Heh, one other thing that bothered me was, the CTF game they played in the game in the beginning.  I found it dumb, how Percy by just touching water, he becomes Neo from Matrix and just knows how to fight.  That was the most cheesiest scene I saw.


----------



## Serp (Feb 19, 2010)

That was dumb, the water was just meant to give him a boost of energy. And he shouldn't be able to heal anyone else with his water power


----------



## AiSakuraHana (Feb 20, 2010)

Looks stupid to me.  Not gonna watch it..


----------



## Emperor Joker (Feb 20, 2010)

Went to see it earliar this week, thought it was okay. Though I haven't read the books, so I don't know how they stack up to it...stupid library having a long wait on them


----------



## Morwain (Mar 12, 2010)

....First of all for all the negatives crying about mythical inaccuracy, I agree that it is horribly schewed in many ways. However, it was not based off of the original myths it's an adaptation from a book series made for elementary school children. It's a kids movie if they were going for accuracy it would be a much different movie as well as a much more adult book series. So don't damn the movie for that. 
In comparison to the series however, i'd have to say that it's pretty accurate, they summed up and skipped a few things, but no vital details were overlooked. So overall for book one they made a pretty accurate movie. 
Also a side comment to whoever asked about children of the other big 3 they weren't mentioned because they weren't in book one of the series...if you haven't read it you should it will give you a need perspective on the movie. It's a good series from what i've read.


----------



## Calgar (Mar 15, 2010)

My brother and I watched this movie last week at his request. Neither of us had read the book and had no fore knowledge of the plot.

I'm 27, my brother is 22.

This movie is made for kids, period. It has a Disney adventure la-dee-da feel to it. So much randomness happened that it was difficult to swallow. The main character learned in 3-5 days what the other half-blooded kids took literally 10+ years to learn.

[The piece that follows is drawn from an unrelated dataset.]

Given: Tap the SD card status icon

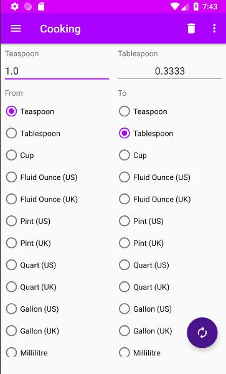Looking at the screenshot, I should click(41, 6).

Luke's motivation for going evil sucked. "They ruled long enough and my daddy was mean to me"....durr? Apparently the book does better on this point.

Oh, and the main characters SUCK at math. "Hey, lets collect 3 teleportation pearls for the 3 of us, then go rescue someone and use the 3 stones to teleport 4 people". Erm, i saw that coming like 2 minutes after they mentioned there being 3 pearls in the US.

Overall, kids adventure movie that's not 100% awful if you can manage to turn your brain off and look at the pretty effects.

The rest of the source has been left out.